As the ball clipped the bar and went away from goal, the Hartlepool end erupted. Not only had they ended their EFL exile, but they’d secured at least 12 months of extra business and trade for the local community who will be looking to bounce back from multiple lockdowns. Well done lads, you earned your party in Millenium Square.
These shoots of hope sprouting in the summer sun finally came to Teesside yesterday. While we’re still a few weeks away from being able to travel round the country following the Reds and returning to the Riverside, next season’s fixtures were released.
If you’re a great big “you play everyone twice anyway” bore, look away now.
The fixtures being announced kicks off the season because we can start to make plans. Marking down where we’re going to be spending boozy weekends or tactically putting in holidays for midweek trips.

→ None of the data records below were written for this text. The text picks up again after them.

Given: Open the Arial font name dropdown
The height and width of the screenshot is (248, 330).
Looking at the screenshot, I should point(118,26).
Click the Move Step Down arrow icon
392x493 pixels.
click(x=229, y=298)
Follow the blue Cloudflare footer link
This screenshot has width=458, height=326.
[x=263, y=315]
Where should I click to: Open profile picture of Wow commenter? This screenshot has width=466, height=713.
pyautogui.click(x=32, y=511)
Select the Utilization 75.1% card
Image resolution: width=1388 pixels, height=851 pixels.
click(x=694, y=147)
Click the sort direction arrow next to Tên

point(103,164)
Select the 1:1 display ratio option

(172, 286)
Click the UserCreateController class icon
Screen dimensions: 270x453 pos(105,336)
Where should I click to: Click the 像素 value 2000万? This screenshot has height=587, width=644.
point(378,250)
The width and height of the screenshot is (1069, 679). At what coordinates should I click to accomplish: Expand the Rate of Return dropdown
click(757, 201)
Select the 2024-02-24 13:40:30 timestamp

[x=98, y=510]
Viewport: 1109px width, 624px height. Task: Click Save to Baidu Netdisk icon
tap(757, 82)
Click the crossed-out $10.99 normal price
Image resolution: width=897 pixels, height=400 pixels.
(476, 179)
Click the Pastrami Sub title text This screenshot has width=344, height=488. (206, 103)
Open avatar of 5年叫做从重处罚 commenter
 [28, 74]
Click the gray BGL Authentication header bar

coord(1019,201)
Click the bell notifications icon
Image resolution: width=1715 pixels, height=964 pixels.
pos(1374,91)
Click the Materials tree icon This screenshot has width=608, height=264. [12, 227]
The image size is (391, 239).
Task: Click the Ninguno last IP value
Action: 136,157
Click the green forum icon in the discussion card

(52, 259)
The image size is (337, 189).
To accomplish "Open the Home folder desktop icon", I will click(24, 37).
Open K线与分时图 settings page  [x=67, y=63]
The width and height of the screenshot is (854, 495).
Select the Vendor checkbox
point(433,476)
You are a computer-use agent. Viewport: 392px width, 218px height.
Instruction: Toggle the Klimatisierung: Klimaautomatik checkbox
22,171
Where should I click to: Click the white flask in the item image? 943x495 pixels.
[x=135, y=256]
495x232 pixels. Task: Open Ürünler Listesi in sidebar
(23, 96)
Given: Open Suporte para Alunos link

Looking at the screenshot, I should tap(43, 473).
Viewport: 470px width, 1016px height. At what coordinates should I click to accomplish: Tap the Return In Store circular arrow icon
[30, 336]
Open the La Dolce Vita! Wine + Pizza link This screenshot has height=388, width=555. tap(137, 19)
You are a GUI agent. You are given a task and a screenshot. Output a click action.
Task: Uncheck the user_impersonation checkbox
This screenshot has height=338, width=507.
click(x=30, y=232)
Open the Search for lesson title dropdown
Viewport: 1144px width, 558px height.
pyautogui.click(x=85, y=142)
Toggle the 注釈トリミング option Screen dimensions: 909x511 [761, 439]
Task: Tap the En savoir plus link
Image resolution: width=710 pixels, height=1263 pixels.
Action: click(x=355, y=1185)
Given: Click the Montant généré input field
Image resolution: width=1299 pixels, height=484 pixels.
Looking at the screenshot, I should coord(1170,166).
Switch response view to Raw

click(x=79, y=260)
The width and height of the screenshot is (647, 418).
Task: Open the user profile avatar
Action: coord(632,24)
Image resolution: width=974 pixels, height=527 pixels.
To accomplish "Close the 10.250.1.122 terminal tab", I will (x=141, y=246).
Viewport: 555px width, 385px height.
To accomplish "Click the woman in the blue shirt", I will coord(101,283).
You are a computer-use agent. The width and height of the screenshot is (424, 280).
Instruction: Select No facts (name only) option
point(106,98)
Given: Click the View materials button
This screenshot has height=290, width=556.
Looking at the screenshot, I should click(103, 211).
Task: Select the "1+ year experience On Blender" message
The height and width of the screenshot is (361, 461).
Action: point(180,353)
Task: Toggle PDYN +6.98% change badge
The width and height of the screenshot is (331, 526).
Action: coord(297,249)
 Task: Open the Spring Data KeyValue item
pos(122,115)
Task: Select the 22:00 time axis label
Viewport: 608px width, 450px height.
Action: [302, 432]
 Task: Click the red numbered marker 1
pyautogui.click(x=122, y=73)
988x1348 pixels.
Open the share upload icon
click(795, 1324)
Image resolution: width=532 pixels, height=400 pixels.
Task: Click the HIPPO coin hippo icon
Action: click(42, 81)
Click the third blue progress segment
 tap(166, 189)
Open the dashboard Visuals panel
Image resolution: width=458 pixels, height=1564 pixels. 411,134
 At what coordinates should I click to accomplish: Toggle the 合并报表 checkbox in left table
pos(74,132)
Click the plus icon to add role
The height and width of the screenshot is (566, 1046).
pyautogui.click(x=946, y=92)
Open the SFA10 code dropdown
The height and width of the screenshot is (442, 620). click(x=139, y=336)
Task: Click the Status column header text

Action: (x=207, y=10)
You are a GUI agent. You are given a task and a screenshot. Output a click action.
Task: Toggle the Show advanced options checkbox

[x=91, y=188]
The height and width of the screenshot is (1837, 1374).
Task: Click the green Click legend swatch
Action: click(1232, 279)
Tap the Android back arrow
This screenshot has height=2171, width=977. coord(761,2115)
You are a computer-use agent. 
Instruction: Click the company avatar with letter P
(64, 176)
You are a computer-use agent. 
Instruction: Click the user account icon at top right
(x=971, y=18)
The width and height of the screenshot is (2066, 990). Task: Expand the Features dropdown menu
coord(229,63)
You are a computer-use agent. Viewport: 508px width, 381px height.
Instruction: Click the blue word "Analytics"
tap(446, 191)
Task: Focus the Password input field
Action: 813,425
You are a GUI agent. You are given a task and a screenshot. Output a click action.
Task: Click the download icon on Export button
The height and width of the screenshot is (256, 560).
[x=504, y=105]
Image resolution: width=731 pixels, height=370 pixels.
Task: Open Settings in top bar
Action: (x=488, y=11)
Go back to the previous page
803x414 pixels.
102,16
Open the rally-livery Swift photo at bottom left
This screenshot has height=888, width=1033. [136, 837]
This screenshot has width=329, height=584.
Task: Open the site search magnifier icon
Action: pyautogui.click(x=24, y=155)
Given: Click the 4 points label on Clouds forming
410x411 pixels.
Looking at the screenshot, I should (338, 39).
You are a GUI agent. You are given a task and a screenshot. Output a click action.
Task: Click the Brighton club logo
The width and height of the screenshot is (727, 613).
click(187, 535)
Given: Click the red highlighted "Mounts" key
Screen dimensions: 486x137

They’ve been particularly kind to us this year. We’re at home to Forest on Boxing Day, a feisty festive fixture in front of a bumper crowd still merry on leftover Turkey and Christmas spirit. Then we’re off to Blackpool for a night or two during that mystical, magical time warp before New Year. We get to go there in August too in the League Cup for a bit of seaside sun.
The Easter weekend will be starting off in Bournemouth while a lovely Lancashire away day at Preston offers a great opportunity for the Red Army to celebrate promotion en masse (optimism wooo). It all starts down at Fulham and fingers crossed it isn’t moved to the Friday night for the TV.
There was also an audible sigh of relief in our group chat as a day out on the lash to see The Courteeners was confirmed as it coincides with Reading away. I’d rather get soaked in piss at Old Trafford Cricket Ground than go to Reading.
Despite all of this, there are still some obstacles to overcome and we can’t get ahead of ourselves but we’re close. So please, everyone keep safe and keep your heads up.
We’re nearly there, Reds. Nature is healing. Football is healing.
Now get us back in the ground so we can join in the fun.